Sin inmutarme, escucho los reproches y amenazas del mal encarado camarero. Mi cerebro en guardia por la declaración de Patricia de nuestro falso noviazgo. Ilusionado por el cariz romántico que toman los acontecimientos, escurro el enfrentamiento con el camarero y me arrodillo junto a Patricia. Me arrimo para ofrecerle consuelo, le paso un brazo por la espalda. Ella no me rechaza. No descarto que se muestre receptiva por la excepcionalidad del momento, los nervios a flor de piel, la sensibilidad entumecida por estar su atención centrada en levantar a la señora del suelo. Tarea en la que colaboro de buen gusto, desligando mi mano de la cintura de Patricia, hasta donde distraídamente la había dejado caer.

En el lance, Patricia ha perdido el zapato de tacón de aguja color burdeos de su pie izquierdo. Lo localizo a mi espalda, me deslizo por debajo de nuestra mesa para recuperarlo y se lo calzo con discreción. Cuando mis dedos rozan sus medias negras de licra con costura a la altura de su tobillo, una descarga de corriente electroestática sacude mi mano. Confundido por el erizamiento del bello de mi cerviz, en un principio achaco a la sensualidad la causa del fenómeno, para inmediatamente desechar tal ilusión y ceñirme a la caballerosidad que se espera de mí para dar por finalizado el episodio.

- ¿Qué tal te encuentras? Menuda faena. Déjame ver cuánto te he manchado. No te preocupes, ya me hago cargo yo del gasto de la tintorería, me ofrezco servicial a solventar los problemas domésticos que nuestra desafortunada disputa ha causado, tres  lamparones como medusas de color tostado sobre la falda de terciopelo granate de Patricia. Su cara, expresivamente irascible, me confunde. A simple vista, las manchas marrones moteadas de borra de café tienen difícil arreglo, eso sí, doy por supuesto que Patricia me hará pagar el desaguisado. Seguramente estemos hablando del doble coste de, llevar la falda a la tintorería por un lado y, en caso de que el resultado de la limpieza no satisfaga a Patricia, reponer la falda accidentada por otra prenda idéntica nueva.

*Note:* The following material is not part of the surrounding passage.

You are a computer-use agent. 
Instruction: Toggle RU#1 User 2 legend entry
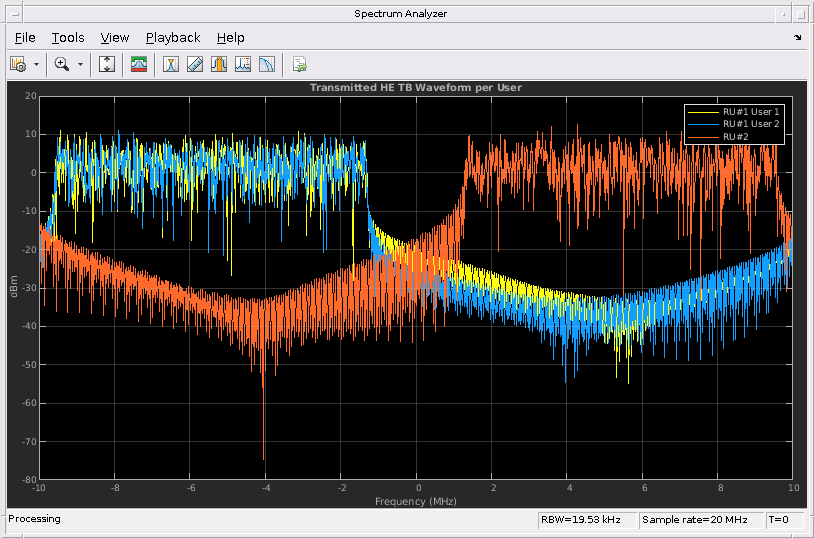coord(750,124)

- ¡Vámonos de aquí! Me siento incómoda siendo el foco de las miradas. Acompáñame a hacer un recado. Y a Enrique ya le pueden ir dando, porque no voy llamarle para decirle dónde estamos. ¡Ni  siquiera pienso cogerle el móvil!, sale iracunda y desafiante del bar con tal precipitación que tengo que agarrarla del codo cuando se trastabilla sobre sus stilettos en el escalón de la entrada. Detengo su caída y nos damos de bruces con Enrique, que en ese momento entraba impetuoso por la puerta.

- Ya era hora, llegas tarde. Nos has hecho esperar más de una hora a Fernando y a mí, ¿te parece bonito? ¿No te da vergüenza plantarnos a tu novia y a tu mejor amigo? Esta vez de nada me sirven tus excusas. Tú y yo hemos acabado, olvídate de mí, ya no somos pareja. No quiero volver a verte. Pasa esta misma noche por el piso y recoge tus cosas. Yo dormiré en casa de Fernando ¿verdad, cariño?, la indignación de Patricia, soterrada en las primeras puyas y reconvenciones, ha ido escalando a medida que el estupor aparecía en el rostro de Enrique, para explotar en las imprecaciones de la ruptura sentimental y en una provocación de celos a Enrique conmigo como excusa.

La disfuncional y bizarra relación triangular que nos une bajo el conjuro de Patricia, tensa nuestros rostros y congela nuestros gestos en el dintel de la puerta del bar. Es entonces cuando Enrique saca del bolsillo de su abrigo la caja con la esclavina de plata envuelta en papel rosa con un lazo fucsia. Nuestro regalo para el día de los enamorados. Sobrepasado por las circunstancias, valoro vomitar encima de tamaña injusticia, echar la bilis de mi desazón sobre el objeto de mi descontento, vaciar mis entrañas de la ira que me consume.

Sin embargo, me fundo en un abrazo con Patricia y me sumerjo en sus labios.